There's nothing like a good old-fashioned Internet conspiracy theory.
After a cavernous sinkhole swallowed eight of the National Corvette Museum's prized gems last month, museum management decided to release as much information as possible and use social media to spread the word.
Museum staffers have bombarded Facebook, Twitter, YouTube and Instagram with photos and videos since Day One as they put on a master class in crisis management.
But some in the online community still aren't convinced.
A conspiracy theorist has posted a series of YouTube videos saying the sinkhole is a hoax. He believes it's just "another" fake news story.
Katie Frassinelli, the museum's marketing and communications manager, responded: "I just think it's absurd that anybody would think that we could pull something like that off."
Frassinelli said that major news agencies such as CNN and CBS have reported from the site. "CBS This Morning" was there today.
She added, "I'm very flattered that people would think that we would have the time, money and brainpower to fabricate something like this."
She invited skeptics to the museum to view the sinkhole.
With a gaping 40-foot-wide hole that's around 30 feet deep staring museum managers in the face, a defensive approach in which they shared few details would've been understandable.
After all, a spectacular story such as this can take on a life of its own in the social sphere.
By giving wide access to updates, images and videos about the sinkhole, conspiracy theorists can run wild and try to discredit every piece of information. Or Photoshop experts can grab a few pictures and do their handiwork, which could yield thousands of potentially embarrassing tweets and Facebook postings.
But the museum's openness combined with the fan fervor surrounding the Corvette -- it has one of the auto industry's most loyal and enthusiastic owner groups -- have created the perfect social media storm.
Soon after the sinkhole devastated the site, the museum provided dozens of photos of the casualties on Google+ with background information for each model that was accessible to anyone.
When crews began pulling the wounded Vettes from the hole on Monday, workers provided rapid-fire updates on the museum's social media accounts. Images of the 2009 ZR1 Blue Devil and 1993 Ruby Red 40th anniversary edition generated thousands of Facebook likes, shares and Twitter retweets.
Since the incident, the museum's Facebook fan page has drawn more than 10,000 new "likes," while its Twitter account has attracted upwards of 1,000 followers.
With so many people consuming the sinkhole content on Facebook, the page's average audience reach -- normally around 150,000 at a given time -- peaked at 1.5 million at the height of the frenzy. One of its Facebook postings showing the cars, which looked like toys in the crater, had an audience reach of 723,000.
On YouTube, the top sinkhole video has surpassed 7 million views. In addition, video crews from the Discovery Channel, PBS and Bader TV, a company hired by GM, are on site filming and have agreed to release footage to the media.
Museum staffers are maintaining a lighthearted mood with their posts. Frassinelli said they're trying to make the best of a trying situation.
She said she doesn't mind the photos people share with the museum that make light of the disaster.
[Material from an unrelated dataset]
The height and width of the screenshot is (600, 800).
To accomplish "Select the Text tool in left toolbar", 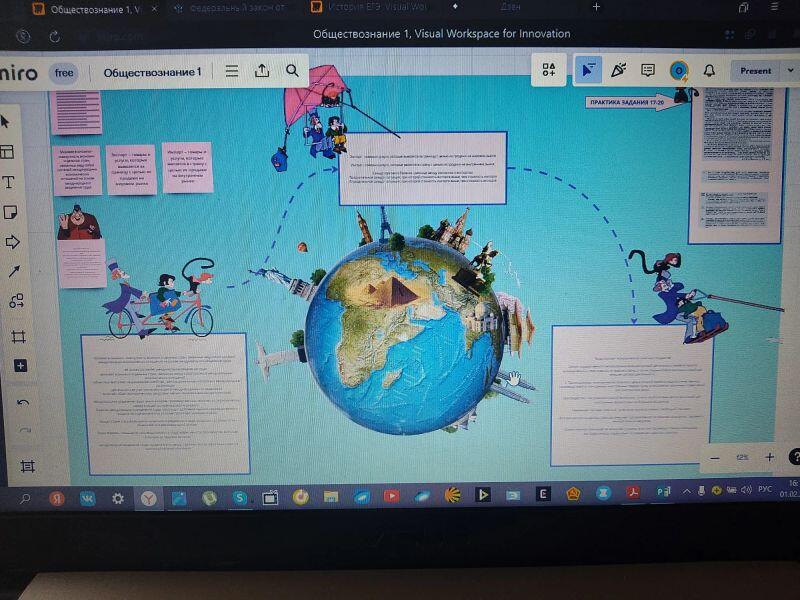I will pos(9,182).
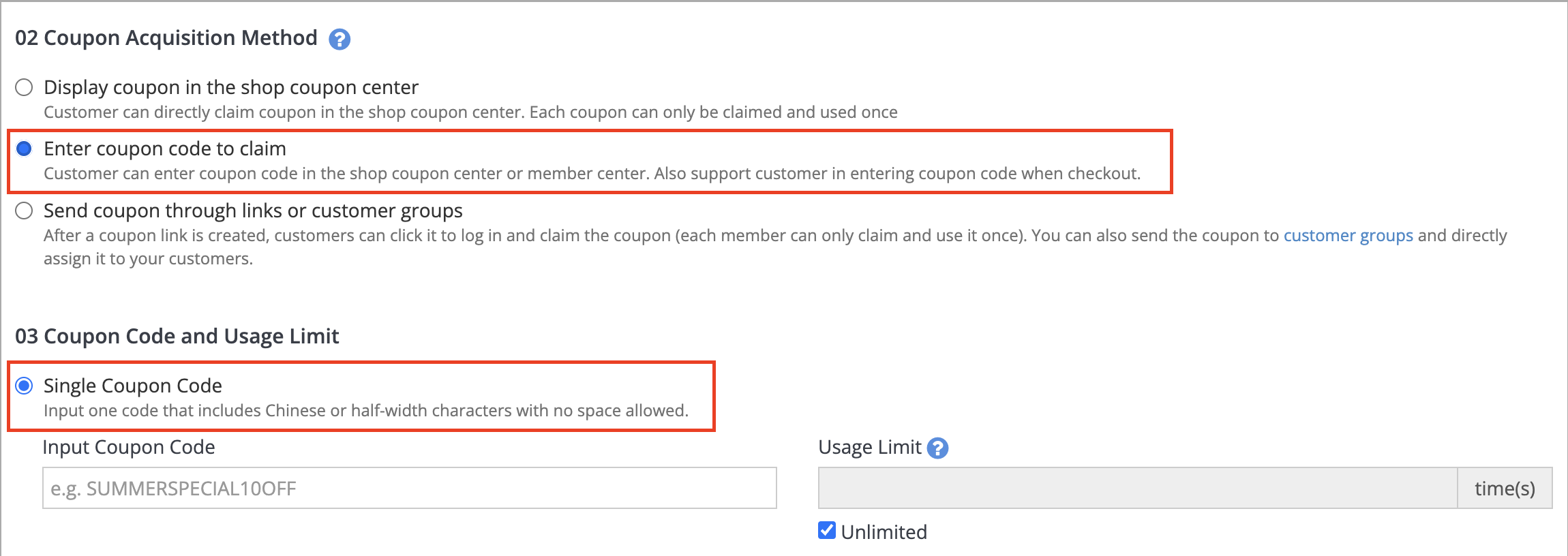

In one that Frassinelli sent to Automotive News, someone drew a comic of a Corvette falling into the living room of Satan himself -- who then thanks God. She also said there's a parody Twitter account dedicated to the sinkhole that's good for a few laughs.
"It's like the Jimmy Buffett song, 'Changes in Latitudes, Changes in Attitudes.' If we don't laugh, we'll all go insane," said Frassinelli, who said that people have donated $30,000 for sinkhole relief. "It's been really heavy around here, especially the first few days after this happened. After the initial shock, we've had all kinds of funny posts that popped up on the Internet. You just have to laugh at it because you can't change it."
Some companies see dollar signs amid the rubble.
Numerous media distributors have approached the museum hoping to license pictures and footage of the devastation and make a quick dollar -- while giving the museum part of the cut.
But that goes against the museum's mission to remain open and honest with the public while providing free access to the latest recovery information.
Once the companies are told the content has already been released, Frassinelli said the distributors persist, claiming that anyone who shares it can be forced to take it down.
"We say, 'Thanks, but no thanks,'" she said. "That's not something we're interested in doing. We want people to have all the access they want."
The museum also passed on the chance to secure advertising for its sinkhole-related YouTube videos.
"We do have videos on YouTube that we monetize. In the case of the sinkhole, we wanted to make all pictures, video and content available to anyone who wants it for free. We didn't want any of it to be sold. We didn't want anyone to profit off of it," she said.
"I know that we probably missed out on thousands and thousands of dollars by not having advertising on there. It was something that our management team felt very strongly about."